There are five points A,B,C,D and E. no three points are collinear and no four are concyclic. If the line AB intersects of the circles drawn through the five points. The number of points of intersection on the line apart from A and B is

To solve the problem, we need to determine the number of intersection points of the line AB with the circles formed by the points A, B, C, D, and E, excluding the points A and B themselves. ### Step-by-Step Solution: 1. **Identify the Points and Conditions**: We have five points: A, B, C, D, and E. The conditions state that no three points are collinear and no four points are concyclic. 2. **Determine the Circles**: Since no four points are concyclic, we can form circles using any three of the five points.
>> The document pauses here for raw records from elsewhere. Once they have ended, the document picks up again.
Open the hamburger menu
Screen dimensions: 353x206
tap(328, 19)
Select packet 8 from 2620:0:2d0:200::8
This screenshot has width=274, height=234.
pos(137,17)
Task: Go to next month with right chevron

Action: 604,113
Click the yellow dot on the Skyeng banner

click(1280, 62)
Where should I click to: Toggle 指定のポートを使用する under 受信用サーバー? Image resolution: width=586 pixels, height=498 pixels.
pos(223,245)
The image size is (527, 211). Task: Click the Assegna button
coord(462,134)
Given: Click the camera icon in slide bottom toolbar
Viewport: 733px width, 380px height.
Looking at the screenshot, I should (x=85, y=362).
The number of ways to choose 3 points from 5 is given by the combination formula \( \binom{n}{r} \), where \( n \) is the total number of points and \( r \) is the number of points to choose. \[ \text{Number of circles} = \binom{5}{3} = 10 \] 3. **List the Circles**: The circles that can be formed from the points A, B, C, D, and E are: - Circle through A, B, C - Circle through A, B, D - Circle through A, B, E - Circle through A, C, D - Circle through A, C, E - Circle through A, D, E - Circle through B, C, D - Circle through B, C, E - Circle through B, D, E - Circle through C, D, E 4. **Intersection of Line AB with Each Circle**: A line can intersect a circle at most at two points. However, since we are interested in points of intersection other than A and B, we need to consider the intersections of the line AB with each of the circles formed. - For each circle that does not include points A and B, the line AB will intersect the circle at two points. - The circles that do not include A and B are: - Circle ACD - Circle ACE - Circle ADE - Circle BCD - Circle BCE - Circle BDE - Circle CDE 5. **Count the Intersections**: Each of the circles listed above will contribute 2 intersection points with line AB: - Circle ACD: 2 points - Circle ACE: 2 points - Circle ADE: 2 points - Circle BCD: 2 points - Circle BCE: 2 points - Circle BDE: 2 points - Circle CDE: 2 points Thus, the total number of intersection points (excluding A and B) is: \[ 7 \text{ circles} \times 2 \text{ intersection points per circle} = 14 \text{ intersection points} \] ### Final Answer: The total number of points of intersection on the line AB, apart from A and B, is **14**.